“Float?” says Dirty. “My —, they’re ignorant, Ike. There ain’t water enough in this town to float a cork. We’ve done give our word to see that this here pe-rade is a howlin’ success; but after it’s over, me and you starts a pilgrimage. I sicken of the flesh-pots, jack-pots, et cettery. Long may she wave. Let’s have another libation to old man Backus.”
And that’s the way she went. Bill Thatcher and his orchestra showed up a little later on—a bull-fiddle, a squeeze-organ and a jews-harp. Bill’s boy, Ham, is the squeeze-organist, and old “Frenchy” Deschamps is doin’ the moanin’ on the harp.
“Kinda wanted t’ know what kind of music Magpie wanted us to play,” explains Bill. “We’ve got all kinds.”
“You fellers graduated from ‘Sweet Marie’?” asked Dirty.
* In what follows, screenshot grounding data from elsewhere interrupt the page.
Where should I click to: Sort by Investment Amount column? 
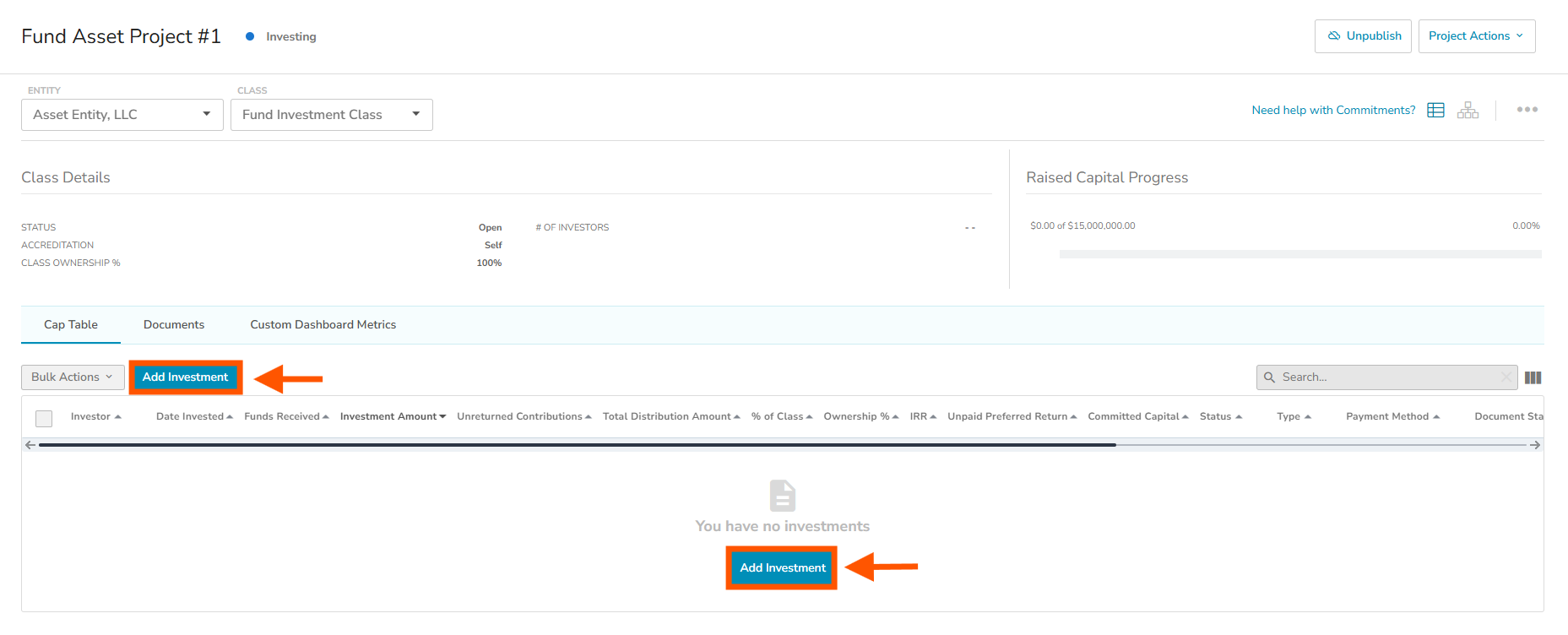pos(393,416)
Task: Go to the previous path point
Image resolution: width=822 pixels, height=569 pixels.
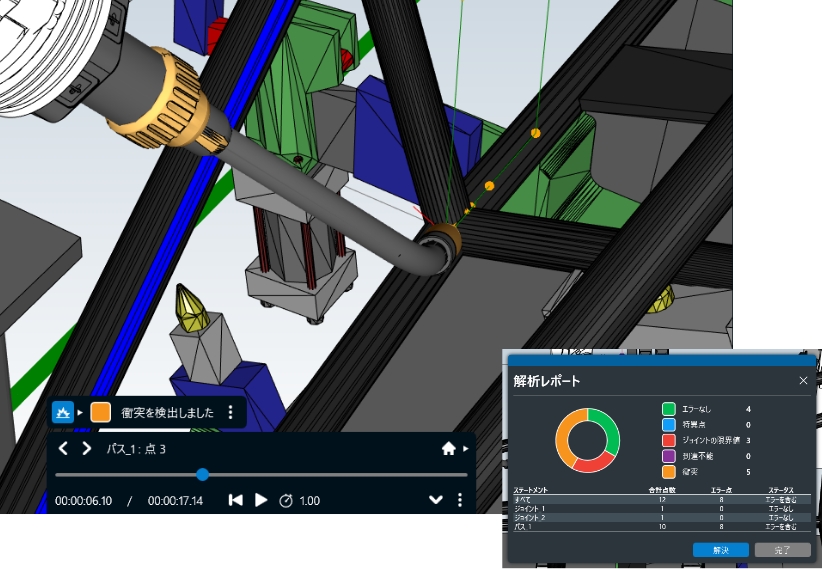Action: [x=63, y=449]
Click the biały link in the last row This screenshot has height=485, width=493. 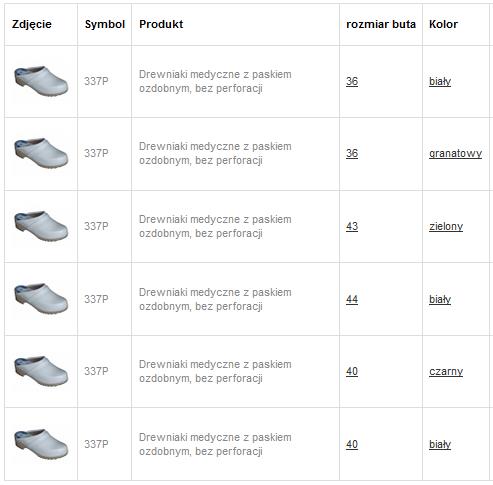[x=440, y=445]
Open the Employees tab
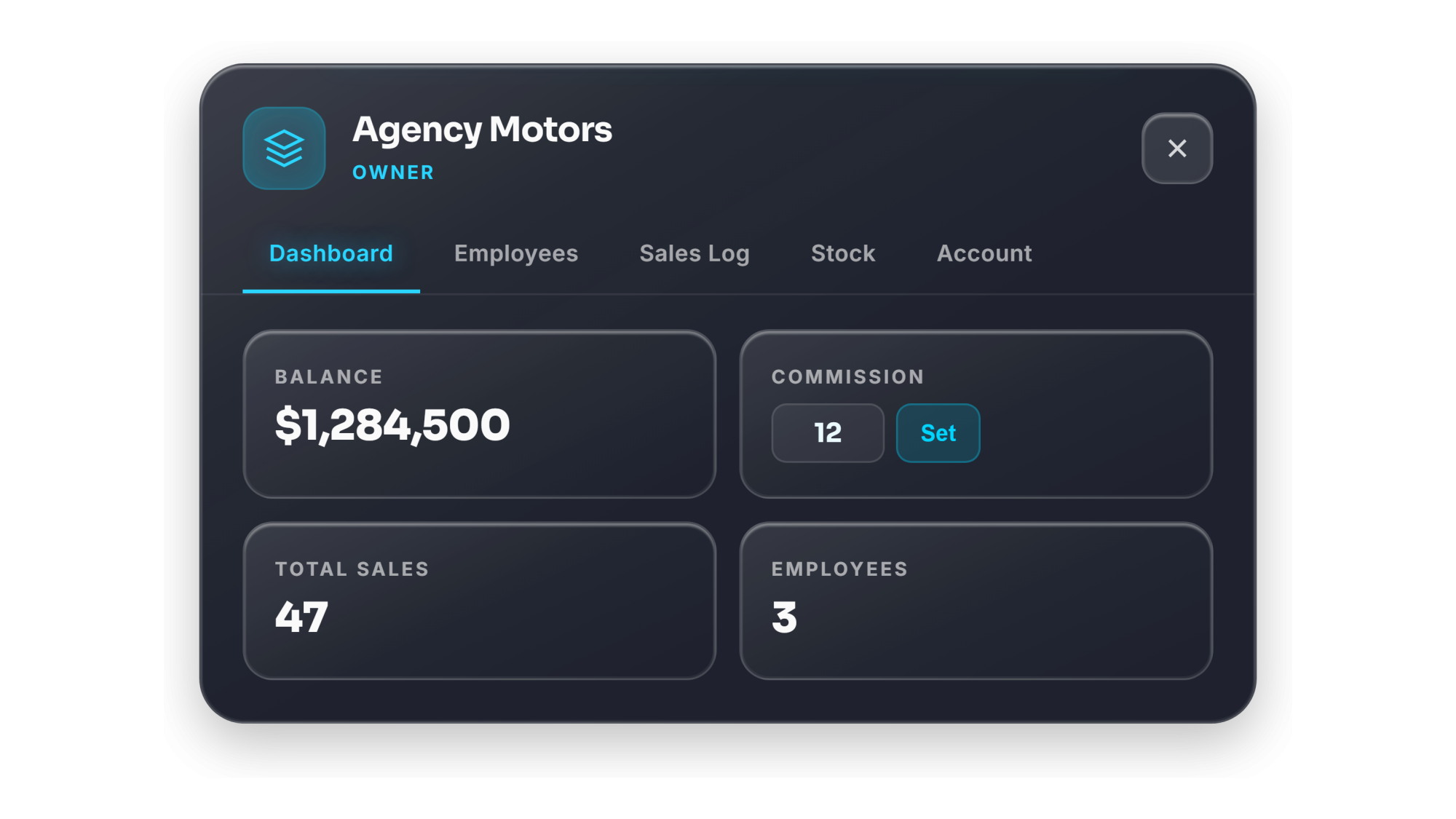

“That’s good music,” says Bill kinda indignant-like. “If yuh don’t like that, we can play it any old way you want it.”
Some of Paradise comes that night, and among ’em is the gang from the Cross J. Chuck gets me aside and asks how we’re comin’ on the animal stealin’. I points out the difficulties, showin’ him how close Piperock is guardin’ their zoo.
“Get ’em durin’ the parade,” says Chuck. “Everybody will be interested in that, don’tcha see?”
“Can’t be did,” says I. “I’m part of the parade.”
“What part are you, Ike?”
“I’m half of the east end,” says I. “Now you know as much as I do.”